Two decades of research at the University of Wisconsin-Madison have revealed that while the chemistry of a lake can recover from acid rain relatively quickly under natural conditions, biological conditions take much longer to return to normal.


The research was conducted on Little Rock Lake, in northern Wisconsin, which was separated into two basins with a mesh curtain, so that one side could be kept in its natural state, and the other slowly acidified.

Between 1984 and 1990, the test basin was taken from its natural pH of 6.1 down in two-year intervals to 5.6, 5.2 and 4.7, and was then allowed to recover without intervention.

According to Thomas Frost, Director of the research, the lake showed a remarkable resilience by returning to its pre-disturbance conditions. Due to the complexity of the ecological communities, however, the biological changes lagged behind the chemistry, taking several years longer to reach their original balance.

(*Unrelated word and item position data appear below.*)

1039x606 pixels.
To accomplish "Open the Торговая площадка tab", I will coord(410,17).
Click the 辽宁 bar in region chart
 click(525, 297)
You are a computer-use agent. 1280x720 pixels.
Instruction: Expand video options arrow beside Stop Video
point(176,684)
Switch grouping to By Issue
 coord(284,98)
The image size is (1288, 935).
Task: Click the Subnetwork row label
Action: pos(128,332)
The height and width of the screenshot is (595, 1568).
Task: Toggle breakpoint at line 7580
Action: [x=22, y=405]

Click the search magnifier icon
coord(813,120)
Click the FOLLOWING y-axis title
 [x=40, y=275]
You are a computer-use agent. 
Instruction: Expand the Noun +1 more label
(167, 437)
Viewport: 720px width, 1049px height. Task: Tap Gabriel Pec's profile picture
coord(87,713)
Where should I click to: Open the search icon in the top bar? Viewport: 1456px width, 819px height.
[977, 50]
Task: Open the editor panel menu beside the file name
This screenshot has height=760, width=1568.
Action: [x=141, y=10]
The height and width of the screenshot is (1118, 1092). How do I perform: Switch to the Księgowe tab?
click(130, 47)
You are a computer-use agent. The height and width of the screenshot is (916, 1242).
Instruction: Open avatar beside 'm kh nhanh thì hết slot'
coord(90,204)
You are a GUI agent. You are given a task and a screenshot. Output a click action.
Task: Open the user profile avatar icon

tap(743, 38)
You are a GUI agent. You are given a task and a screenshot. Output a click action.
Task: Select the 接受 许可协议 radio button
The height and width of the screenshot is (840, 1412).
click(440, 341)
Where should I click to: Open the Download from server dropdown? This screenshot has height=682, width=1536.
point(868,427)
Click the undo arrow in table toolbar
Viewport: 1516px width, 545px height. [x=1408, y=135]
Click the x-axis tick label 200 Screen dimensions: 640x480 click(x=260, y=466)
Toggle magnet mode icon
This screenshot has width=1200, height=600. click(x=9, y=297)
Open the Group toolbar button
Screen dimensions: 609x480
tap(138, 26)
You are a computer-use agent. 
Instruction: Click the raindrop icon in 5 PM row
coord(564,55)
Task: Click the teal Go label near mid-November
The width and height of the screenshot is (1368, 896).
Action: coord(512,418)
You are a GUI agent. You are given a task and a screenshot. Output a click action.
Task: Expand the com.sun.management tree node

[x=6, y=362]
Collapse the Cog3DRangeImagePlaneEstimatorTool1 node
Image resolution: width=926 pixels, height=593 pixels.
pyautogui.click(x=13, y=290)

Adult fish in the lake, such as bass and perch, endured the pH decrease, but their offspring were unable to survive, with mercury levels in fish also increasing with acidity, possibly due to higher processing of metal mercury by organisms within the lake. Combined with the current improving pH conditions, mercury deposition in the area has also declined, probably due to a change in the coal used in power plants, explained Frost.

The study also revealed that the decreasing pH also brought about a complete revolution within the zooplankton populations, with rare species taking over the lake, and once-dominant species almost vanishing.

“We found that the pH levels had a controlling but indirect influence for nearly every biological factor in the lake,” said Frost. “The nature of the food web changed completely.”

“The entire ecosystem of the lake is much more resilient than individual species. Some species were decimated and others thrived, but the sum-total of life in the lake stayed the same,” added Frost.

The acidified half of the lake also became almost crystal clear, increasing ultraviolet light penetration, says Frost. Chemical changes helped a filamentous algae nicknamed ‘elephant snot’ to spread across the lake bottom.

In the northeast US, where lakes have been most vulnerable to acid rain, the average pH of rainfall went from the worst cases of about 4.0 in the 1980’s to around 4.8 today. This slight increase has been due in part to the Clean Air Act’s capping of sulphur dioxide emissions, though, says Frost, the effects of nitric acid warrant further study.